[Stored items]:
□ □ □ □ □ □ □
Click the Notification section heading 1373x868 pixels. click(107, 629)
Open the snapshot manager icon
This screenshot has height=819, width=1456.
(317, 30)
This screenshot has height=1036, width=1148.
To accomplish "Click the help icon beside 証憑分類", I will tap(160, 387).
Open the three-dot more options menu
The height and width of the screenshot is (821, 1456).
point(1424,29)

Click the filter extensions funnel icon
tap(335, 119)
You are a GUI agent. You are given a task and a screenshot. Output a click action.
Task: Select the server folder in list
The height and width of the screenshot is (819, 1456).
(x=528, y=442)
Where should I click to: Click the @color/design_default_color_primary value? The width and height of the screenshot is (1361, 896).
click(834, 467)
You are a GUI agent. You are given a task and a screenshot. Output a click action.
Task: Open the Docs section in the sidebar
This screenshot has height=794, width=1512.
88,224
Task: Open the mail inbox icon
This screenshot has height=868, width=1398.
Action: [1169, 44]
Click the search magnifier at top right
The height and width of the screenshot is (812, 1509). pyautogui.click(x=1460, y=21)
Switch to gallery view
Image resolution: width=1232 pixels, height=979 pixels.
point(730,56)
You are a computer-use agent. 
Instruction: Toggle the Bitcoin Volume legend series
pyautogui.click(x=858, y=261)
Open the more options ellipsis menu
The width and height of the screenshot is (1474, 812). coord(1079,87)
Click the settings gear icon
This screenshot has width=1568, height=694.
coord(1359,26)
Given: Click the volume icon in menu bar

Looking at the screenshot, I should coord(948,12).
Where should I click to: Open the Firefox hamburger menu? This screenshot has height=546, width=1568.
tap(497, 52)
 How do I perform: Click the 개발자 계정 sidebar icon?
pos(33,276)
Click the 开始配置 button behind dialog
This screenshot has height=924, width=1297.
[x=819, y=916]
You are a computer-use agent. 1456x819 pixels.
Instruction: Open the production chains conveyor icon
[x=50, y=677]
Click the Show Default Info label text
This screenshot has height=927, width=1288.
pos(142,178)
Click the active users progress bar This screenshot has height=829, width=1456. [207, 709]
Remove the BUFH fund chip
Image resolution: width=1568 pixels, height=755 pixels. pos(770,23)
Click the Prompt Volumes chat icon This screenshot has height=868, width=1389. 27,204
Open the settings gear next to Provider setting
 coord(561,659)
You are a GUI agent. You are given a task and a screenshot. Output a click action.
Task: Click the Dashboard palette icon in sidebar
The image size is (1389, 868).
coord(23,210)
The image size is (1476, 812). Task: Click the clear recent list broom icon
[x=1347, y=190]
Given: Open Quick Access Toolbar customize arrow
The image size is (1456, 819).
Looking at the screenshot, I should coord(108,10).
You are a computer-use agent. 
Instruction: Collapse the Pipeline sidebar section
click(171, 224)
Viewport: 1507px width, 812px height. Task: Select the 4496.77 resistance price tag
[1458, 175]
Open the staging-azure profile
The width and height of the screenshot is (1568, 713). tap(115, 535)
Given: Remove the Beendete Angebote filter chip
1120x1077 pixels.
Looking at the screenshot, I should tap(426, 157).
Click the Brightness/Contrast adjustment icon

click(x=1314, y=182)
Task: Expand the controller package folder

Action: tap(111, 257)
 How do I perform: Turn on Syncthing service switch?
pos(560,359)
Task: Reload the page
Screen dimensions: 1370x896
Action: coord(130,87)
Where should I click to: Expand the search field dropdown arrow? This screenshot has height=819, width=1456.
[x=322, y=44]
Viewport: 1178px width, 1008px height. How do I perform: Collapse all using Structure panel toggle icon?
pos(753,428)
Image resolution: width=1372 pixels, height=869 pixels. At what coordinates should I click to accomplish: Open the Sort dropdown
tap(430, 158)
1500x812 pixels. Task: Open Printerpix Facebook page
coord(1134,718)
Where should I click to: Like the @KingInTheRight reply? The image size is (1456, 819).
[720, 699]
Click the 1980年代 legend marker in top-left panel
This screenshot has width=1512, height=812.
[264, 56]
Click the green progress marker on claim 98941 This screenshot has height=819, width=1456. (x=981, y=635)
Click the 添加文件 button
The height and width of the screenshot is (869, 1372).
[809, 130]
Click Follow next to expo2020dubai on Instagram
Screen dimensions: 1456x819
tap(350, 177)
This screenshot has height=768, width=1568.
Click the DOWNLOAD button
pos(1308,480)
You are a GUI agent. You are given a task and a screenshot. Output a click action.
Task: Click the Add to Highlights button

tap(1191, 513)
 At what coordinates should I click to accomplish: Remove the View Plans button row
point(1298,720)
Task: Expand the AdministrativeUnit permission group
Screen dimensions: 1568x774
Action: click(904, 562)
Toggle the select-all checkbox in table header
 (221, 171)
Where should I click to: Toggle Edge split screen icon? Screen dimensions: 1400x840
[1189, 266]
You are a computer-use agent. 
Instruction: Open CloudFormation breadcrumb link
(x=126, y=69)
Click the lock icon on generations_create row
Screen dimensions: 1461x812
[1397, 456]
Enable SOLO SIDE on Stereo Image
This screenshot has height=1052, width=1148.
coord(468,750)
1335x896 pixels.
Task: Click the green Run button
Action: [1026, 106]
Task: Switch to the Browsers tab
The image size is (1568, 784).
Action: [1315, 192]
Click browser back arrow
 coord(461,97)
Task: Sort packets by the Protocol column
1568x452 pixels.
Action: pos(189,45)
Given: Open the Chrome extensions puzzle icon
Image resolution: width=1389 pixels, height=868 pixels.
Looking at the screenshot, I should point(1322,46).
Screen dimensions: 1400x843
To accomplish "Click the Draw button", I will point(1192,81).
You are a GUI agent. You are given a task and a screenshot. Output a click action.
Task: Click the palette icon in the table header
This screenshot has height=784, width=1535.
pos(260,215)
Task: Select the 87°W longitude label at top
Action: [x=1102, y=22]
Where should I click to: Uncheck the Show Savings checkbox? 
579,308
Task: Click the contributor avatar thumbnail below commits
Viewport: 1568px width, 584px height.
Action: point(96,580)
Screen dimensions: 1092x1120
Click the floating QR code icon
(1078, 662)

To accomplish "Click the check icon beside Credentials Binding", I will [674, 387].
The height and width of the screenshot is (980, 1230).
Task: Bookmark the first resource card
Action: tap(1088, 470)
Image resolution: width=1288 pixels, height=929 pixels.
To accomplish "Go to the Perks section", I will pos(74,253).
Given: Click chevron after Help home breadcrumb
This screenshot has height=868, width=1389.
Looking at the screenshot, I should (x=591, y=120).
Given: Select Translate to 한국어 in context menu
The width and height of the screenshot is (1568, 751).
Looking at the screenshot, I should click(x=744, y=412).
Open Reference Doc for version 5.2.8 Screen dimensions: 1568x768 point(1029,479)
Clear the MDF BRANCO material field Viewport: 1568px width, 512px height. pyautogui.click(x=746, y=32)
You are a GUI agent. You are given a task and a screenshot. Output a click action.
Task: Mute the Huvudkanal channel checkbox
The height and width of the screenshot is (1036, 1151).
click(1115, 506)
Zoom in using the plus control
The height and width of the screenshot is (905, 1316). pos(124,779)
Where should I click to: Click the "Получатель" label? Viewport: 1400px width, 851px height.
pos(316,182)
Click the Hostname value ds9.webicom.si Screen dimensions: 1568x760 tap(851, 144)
□ □ □ □ □ □ □
[What is being asked]: Pull every line holding "palette" out of the records.

[Written response]:
Task: Click the Dashboard palette icon in sidebar
Task: Click the palette icon in the table header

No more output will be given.